Hice girar con el dedo índice de mi mano derecha el viejo sombrero stetson y fui capaz de proponerte compartir un día de tormenta con amor por París. Echaste la cabeza atrás en un esplendoroso gesto de dignidad y tu pupila permaneció clavada en la pared espejada que, a mis espaldas, repetía cada detalle del bar. Aceptabas con agrado mi proposición.
Los esplendorosos edificios del boulevard nos vigilaban tras una cortina de lluvia. No esperábamos a nadie.
—Al salir detendremos un taxi y desde la puerta extenderé sobre tu cabeza mi abrigo negro para que ninguna gota de lluvia humedezca el oscuro de tu pelo.
—A la rue Véron, s’il vous plaît —le diré convencido al conductor y entraré triunfal en el hotel andando, contigo del brazo, la gastada alfombra de febriles pasos rumbo a la lujuria y notando a mis espaldas la envida de todos los compañeros de habitación.
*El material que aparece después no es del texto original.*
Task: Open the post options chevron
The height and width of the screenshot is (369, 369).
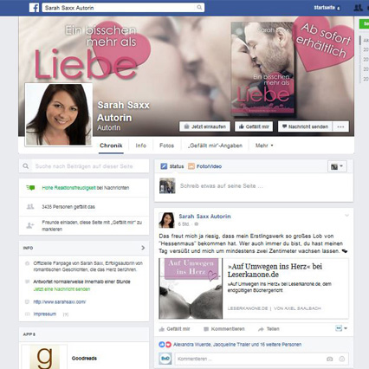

—Los que vivimos aquí somos boxeadores —me sinceré—. Una derrotada troupe que va de pabellón en pabellón. Andamos a los golpes por la vida y cambiamos sudor por un poco dinero. Tú conoces eso pese a la boquilla interminable y el visón.
La guerra quedaba fuera y la vida también. París con lluvia nos deprime pero seguro que, más allá de las calles encharcadas, recogerás un gato de entre los escombros de otra historia rezagada y lo dejarás en mi ventana.
—Lo has notado, ¿verdad? Me amarra la nostalgia, ese hondo agujero que se agranda en el estómago delatando mi tosquedad para andar por los bulevares repletos de fábulas errantes. Provengo de una calle que en nada se asemeja a este majestuoso Boulevard Montmartre en el que cada tropiezo es humo, ventanal y espejo.
No sé cuántos francos cuesta el café de postguerra. Lo sirven con un himno de Piaff incluido o la taza vuelta sobre el plato para leer el futuro. Cuál de ellos bebió Miss Hepburn. Sólo sé que estoy desnudo haciendo girar el viejo stetson en el dedo índice de mi mano derecha.
Audrey Hepburn vio mi cuerpo desguarnecido en París. No se burló. La columna de humo del cigarro empalideció, desapareció y dejó de ser barrera para un ojo izquierdo. Equivoqué la dirección de tu pupila y saqué el encendedor de la chistera.
—Me acercaré a encenderte otro cigarrillo.
Con un golpe seco abrí el dupont en el que resaltaban mis iniciales grabadas.
Si el estómago no sufre, la mente no invierte. Al hambre de la guerra sumamos la disciplina del cigarrillo, la delgadez, la lluvia que no cesa y los escombros de una vieja casa que espera a retratarse, gato incluido, en un libro que cuenta historias de cine.
—Mira, pago el pasaje de regreso a tu ciudad y te marchas mañana mismo. Allí puedes comenzar otra vida. Lo del boxeo es un peligro para ti, desvarías, y además no debo arriesgar mi prestigio como manager con un boxeador acabado.
Avanzo desnudo, trastabillo entre las mesas de mármol y sillas de auténtica madera.
—Miss Hepburn, ¿me permite? —Acerco la llama al extremo de la boquilla de nácar y sin tabaco.
—Os repito, es cierto, fue en París un día de lluvia. Se percata de la intemperie de mi cuerpo. Su mirada rompe el espejo, pide la cuenta y susurra a mi oído.
—Otro combate amañado por la vida, campeón. Nunca has estado en París, y si no aprendes a subir la guardia, volverás a perder por KO otra vez.